European countries should assume greater responsibility for their own security through NATO and the EU given that the United States "is increasingly preoccupied with the Indo-Pacific and China," Croatian Foreign Minster Gordan Grlic-Radman said on Friday.
“Because of all that, as well as the fact that we no longer live in stable post-Cold War times, the EU can no longer rely only on soft security instruments, but must develop capabilities for independent crisis management, including military ones,” he said in a Conference on the Future of Europe debate in the Istrian city of Pula.
Still, he added, Croatia “clearly sees NATO as the main guarantor of Euro-Atlantic security and its NATO membership as the main protection from possible external aggression.”
“We advocate further deepening the partnership with NATO, which remains the cornerstone of our collective defence, and strengthening cooperation with the most important partner, the United States, in a score of topics,” said Grlic-Radman.
Greek Foreign Minister Nikos Dendias also took part in the debate, saying that strengthening Europe’s defence policy is complementary with NATO.
“Can we rely on NATO? For Greece, and we have a real security problem, there is no dilemma. The European defence initiative is of use for NATO and Euro-Atlantic cooperation,” he said, adding that those are not two “antagonistic” concepts.
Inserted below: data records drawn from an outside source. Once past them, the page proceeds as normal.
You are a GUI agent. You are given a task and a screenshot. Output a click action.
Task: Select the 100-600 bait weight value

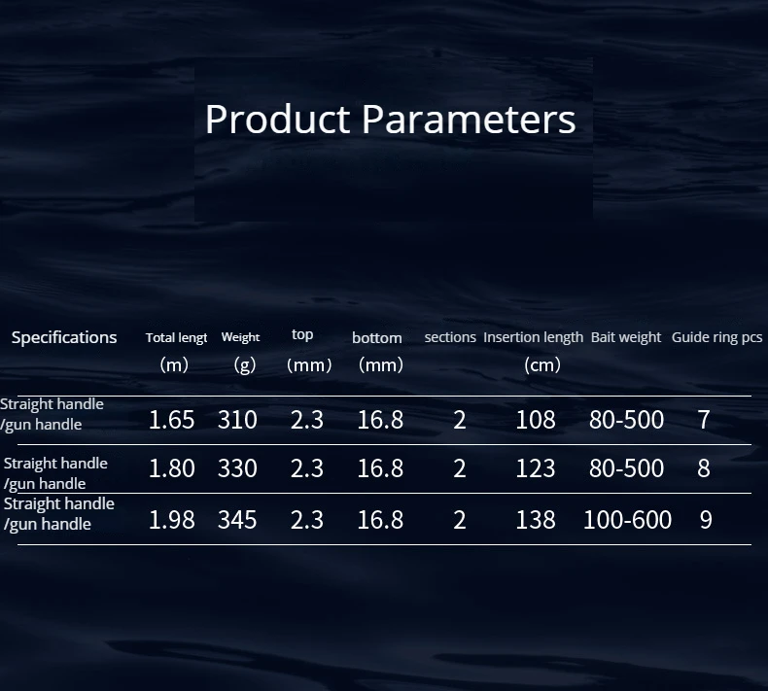[627, 520]
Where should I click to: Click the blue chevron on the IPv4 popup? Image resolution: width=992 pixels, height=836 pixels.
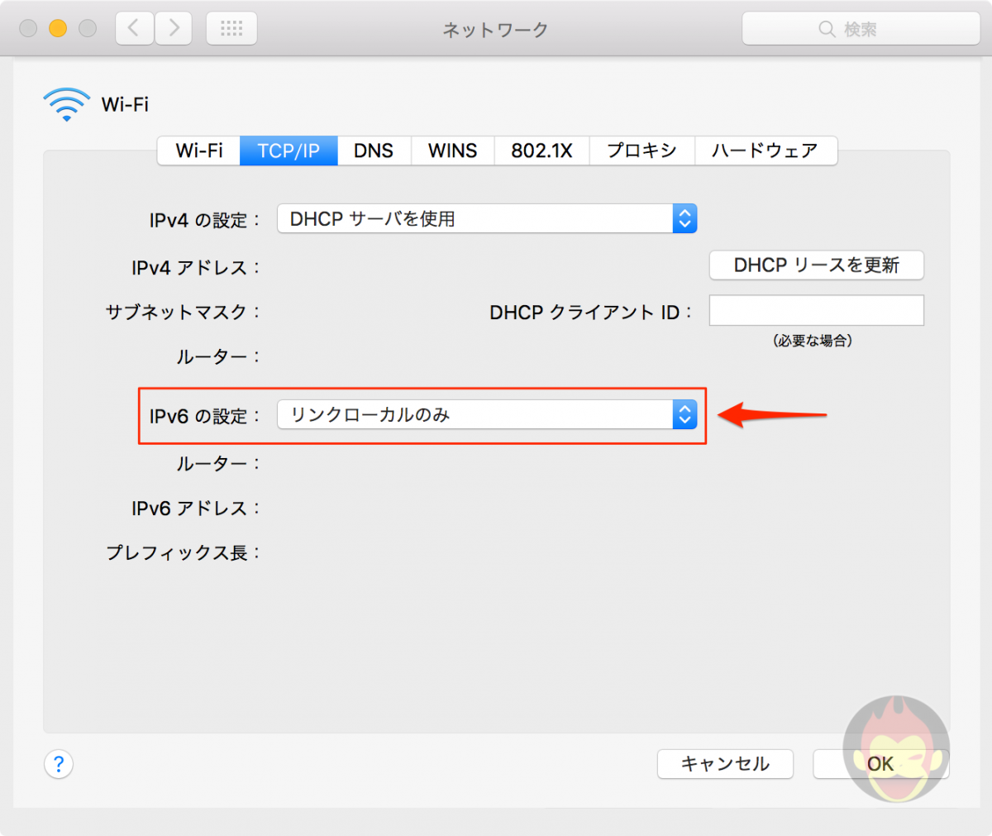point(684,218)
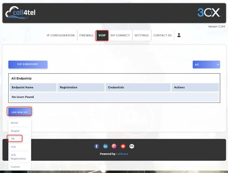Choose 3CX Registration option

pos(18,157)
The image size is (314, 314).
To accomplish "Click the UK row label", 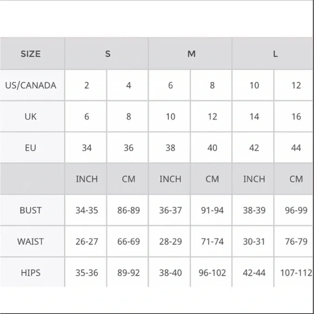I will click(x=32, y=116).

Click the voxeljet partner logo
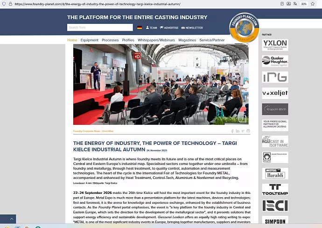pos(275,93)
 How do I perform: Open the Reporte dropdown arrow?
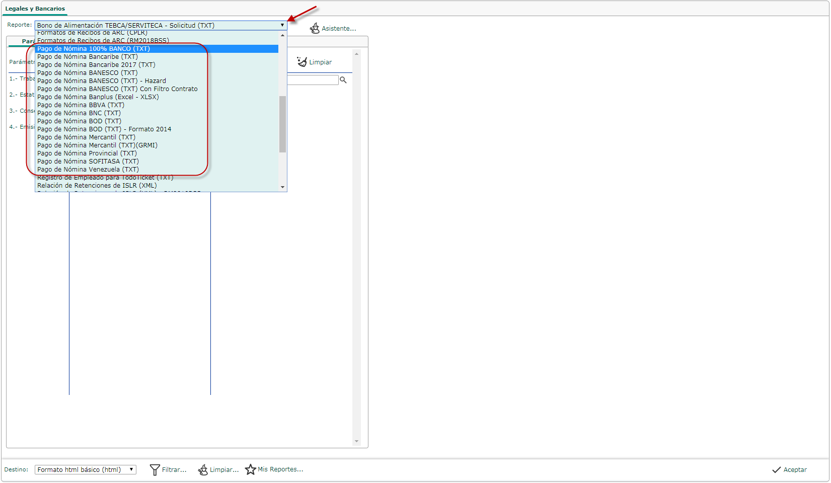[x=282, y=25]
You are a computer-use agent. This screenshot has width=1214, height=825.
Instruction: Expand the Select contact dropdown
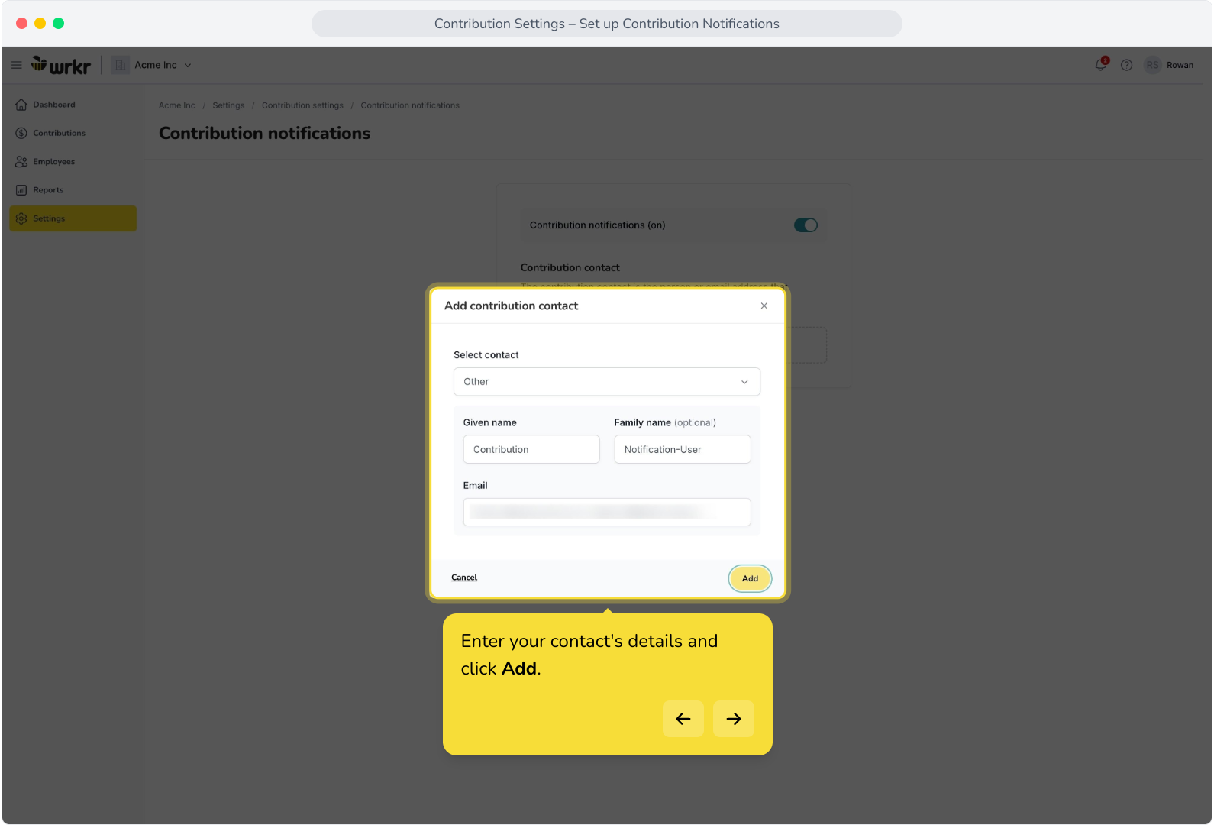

The most prominent advocate of strengthening European defence cooperation and creating a European army is French President Emmanuel Macron.
“We must be realistic. If we want the EU as a global actor, we must start at home and in our neighbourhood. We need more unity and more solidarity. We must take others’ security problems very seriously,” Dendias said.
Position towards Bosnia
Grlic-Radman reiterated Croatia’s stand on the need to change Bosnia and Herzegovina’s electoral law before this year’s vote in order to prevent the more numerous Bosniaks from electing Croat representatives in the House of Peoples and the Croat member of the Presidency.
“Bosnia and Herzegovina is at a crossroads. An agreement on changes to the electoral law and restricted constitutional changes would improve the political atmosphere in the country and replace the existing mistrust between the key political parties, with a view to achieving a more stable and more prosperous Bosnia,” he said.
“The absence of an agreement would push Bosnia deeper into political crisis with fatal consequences,” he said, reiterating that Croatia pushes for Bosnia as one state of three constituent peoples and two entities.